Given passage:
Seraine, M., Spencer, C. J., Gernon, T., Hincks, T., Kirkland, C. L., Rugen, E., DaSilva, L., Shafaii Moghadam, H., Soares, L. P., Fazio, G. (2025 online): Cryogenian Glacial Erosion and Tectonics as Agents of Crustal Recycling. - Terra Nova.
https://doi.org/10.1111/ter.70016

Cite as: https://gfzpublic.gfz.de/pubman/item/item_5037706

Abstract

Zircon preserves evidence of recycling processes that link surface environments to the mantle. Combined δ18O-εHf in zircon fingerprints magmatic sources and tracks how crustal material is reworked over time. We apply statistical analyses to a global compilation that apparently resolves shifts in zircon U–Pb, δ18O, and Lu-Hf data spanning the Neoproterozoic. Between ~750 and 705 Ma, a decline in crustal residence ages suggests recycling of juvenile crust into subduction zones, overlapping with the onset of the Sturtian glaciation and potentially driven by erosion of Tonian basaltic provinces. After 705 Ma, residence ages increase, marking intensified crustal recycling during the Sturtian and Marinoan glaciations, supported by εHf and δ18O change points at ~690 Ma. This transition towards greater incorporation of ancient sediments may reflect tectonic instability during Rodinia's breakup and glacial erosion. These findings suggest a complex interplay between tectonics, climate, and large igneous province processes in shaping Earth's crustal evolution.

Given material:

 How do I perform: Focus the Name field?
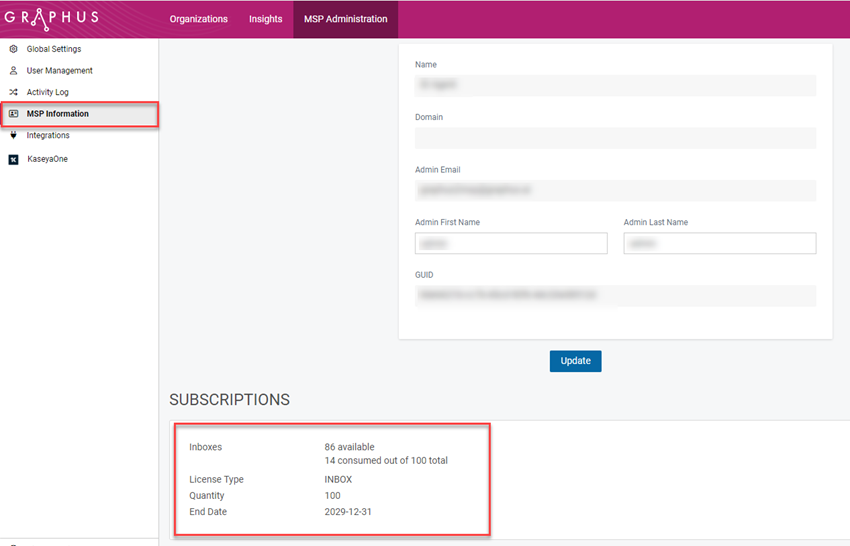tap(615, 85)
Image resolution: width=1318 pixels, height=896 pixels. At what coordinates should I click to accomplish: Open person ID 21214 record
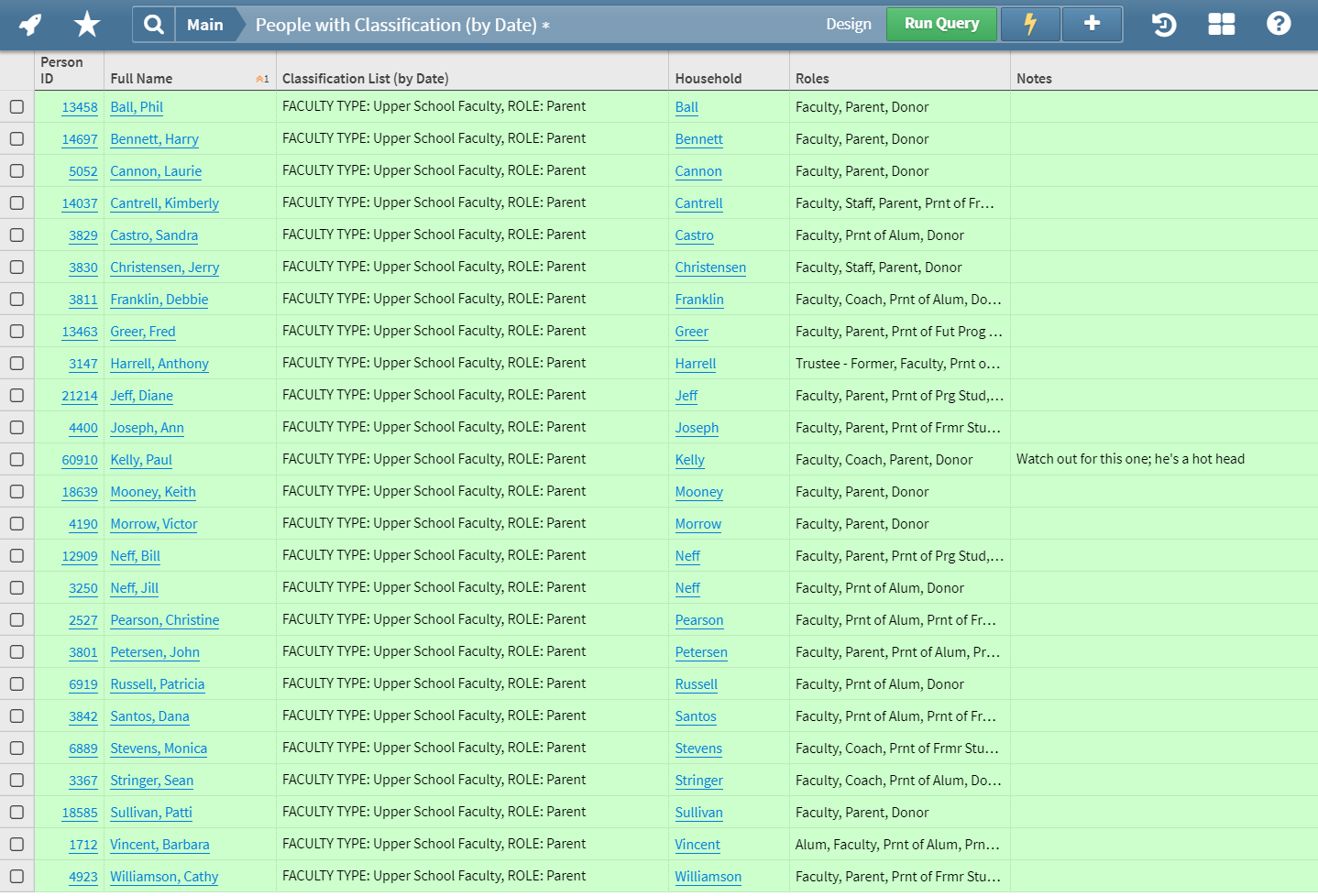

Given exercise: Please reproduce the entire Cryogenian crustal recycling entry above word for word, from the author list through the abstract's final sentence.

Exercise solution:
Seraine, M., Spencer, C. J., Gernon, T., Hincks, T., Kirkland, C. L., Rugen, E., DaSilva, L., Shafaii Moghadam, H., Soares, L. P., Fazio, G. (2025 online): Cryogenian Glacial Erosion and Tectonics as Agents of Crustal Recycling. - Terra Nova.
https://doi.org/10.1111/ter.70016

Cite as: https://gfzpublic.gfz.de/pubman/item/item_5037706

Abstract

Zircon preserves evidence of recycling processes that link surface environments to the mantle. Combined δ18O-εHf in zircon fingerprints magmatic sources and tracks how crustal material is reworked over time. We apply statistical analyses to a global compilation that apparently resolves shifts in zircon U–Pb, δ18O, and Lu-Hf data spanning the Neoproterozoic. Between ~750 and 705 Ma, a decline in crustal residence ages suggests recycling of juvenile crust into subduction zones, overlapping with the onset of the Sturtian glaciation and potentially driven by erosion of Tonian basaltic provinces. After 705 Ma, residence ages increase, marking intensified crustal recycling during the Sturtian and Marinoan glaciations, supported by εHf and δ18O change points at ~690 Ma. This transition towards greater incorporation of ancient sediments may reflect tectonic instability during Rodinia's breakup and glacial erosion. These findings suggest a complex interplay between tectonics, climate, and large igneous province processes in shaping Earth's crustal evolution.